▶ **TRAVAIL À FAIRE**:
(A) Résumez en deux phrases l'article sur le rap soudanais.
(B) Dans l'article sur le rap soudanais, recopiez le passage compris entre "20/01/2025 - par" et "de ces sons.", inclus, en remplaçant "morceaux" par "titres".

━━━━━ EXTRAIT DU DOCUMENT

Rap soudanais : des voix contre la guerre

20/01/2025 - par Equipe - Culture

Dans notre dernier article, on vous parlait de la scène rap soudanaise mise en avant par le projet Rap Shar3. Aujourd'hui, on a traduit pour vous deux de ces morceaux de rap.

Dans notre dernier article, on vous parlait de la scène rap soudanaise mise en avant par le projet Rap Shar3 (allez lire cet article si vous ne l’avez pas encore lu !). Malgré la guerre qui a commencé au Soudan en avril 2023, une vingtaine d'artistes se sont rassemblés pour produire des morceaux inédits, avec un premier épisode dédié à des morceaux engagés contre le guerre et sue la situation politique et humanitaire au Soudan, et un deuxième épisode dans lesquel les rappeurs affirment leur présence, leur unité et leur force.

On vous propose ici la traduction des paroles de deux de ces sons.

━━━━━━━━━━
━━━━━ DONNÉES BRUTES

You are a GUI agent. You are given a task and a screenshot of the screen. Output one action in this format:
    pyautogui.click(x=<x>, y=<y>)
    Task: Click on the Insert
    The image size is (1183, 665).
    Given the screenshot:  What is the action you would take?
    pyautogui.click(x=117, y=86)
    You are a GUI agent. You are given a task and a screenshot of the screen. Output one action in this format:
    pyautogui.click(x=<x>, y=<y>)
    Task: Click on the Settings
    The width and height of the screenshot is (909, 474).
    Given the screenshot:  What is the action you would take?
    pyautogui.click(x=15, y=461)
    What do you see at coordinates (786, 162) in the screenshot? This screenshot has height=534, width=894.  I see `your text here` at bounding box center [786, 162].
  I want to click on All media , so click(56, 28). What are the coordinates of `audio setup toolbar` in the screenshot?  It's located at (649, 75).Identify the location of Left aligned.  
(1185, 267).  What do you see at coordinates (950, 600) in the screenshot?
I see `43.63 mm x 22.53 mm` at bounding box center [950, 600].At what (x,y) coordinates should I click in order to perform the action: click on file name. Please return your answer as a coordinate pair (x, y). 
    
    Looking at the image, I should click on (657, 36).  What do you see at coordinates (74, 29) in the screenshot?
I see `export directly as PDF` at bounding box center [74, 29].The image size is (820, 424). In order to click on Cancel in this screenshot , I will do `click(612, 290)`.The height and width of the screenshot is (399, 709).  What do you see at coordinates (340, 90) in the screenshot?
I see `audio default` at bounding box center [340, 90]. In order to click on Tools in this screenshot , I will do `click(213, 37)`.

━━━━━━━━━━

▶ **EXERCICE CORRIGÉ**:
(A) Malgré la guerre qui a commencé au Soudan en avril 2023, une vingtaine d'artistes réunis par le projet Rap Shar3 ont produit des morceaux inédits : un premier épisode engagé contre la guerre et sur la situation politique et humanitaire du pays, puis un deuxième où les rappeurs affirment leur présence, leur unité et leur force. L'article propose la traduction des paroles de deux de ces morceaux.

(B)
20/01/2025 - par Equipe - Culture

Dans notre dernier article, on vous parlait de la scène rap soudanaise mise en avant par le projet Rap Shar3. Aujourd'hui, on a traduit pour vous deux de ces titres de rap.

Dans notre dernier article, on vous parlait de la scène rap soudanaise mise en avant par le projet Rap Shar3 (allez lire cet article si vous ne l’avez pas encore lu !). Malgré la guerre qui a commencé au Soudan en avril 2023, une vingtaine d'artistes se sont rassemblés pour produire des titres inédits, avec un premier épisode dédié à des titres engagés contre le guerre et sue la situation politique et humanitaire au Soudan, et un deuxième épisode dans lesquel les rappeurs affirment leur présence, leur unité et leur force.

On vous propose ici la traduction des paroles de deux de ces sons.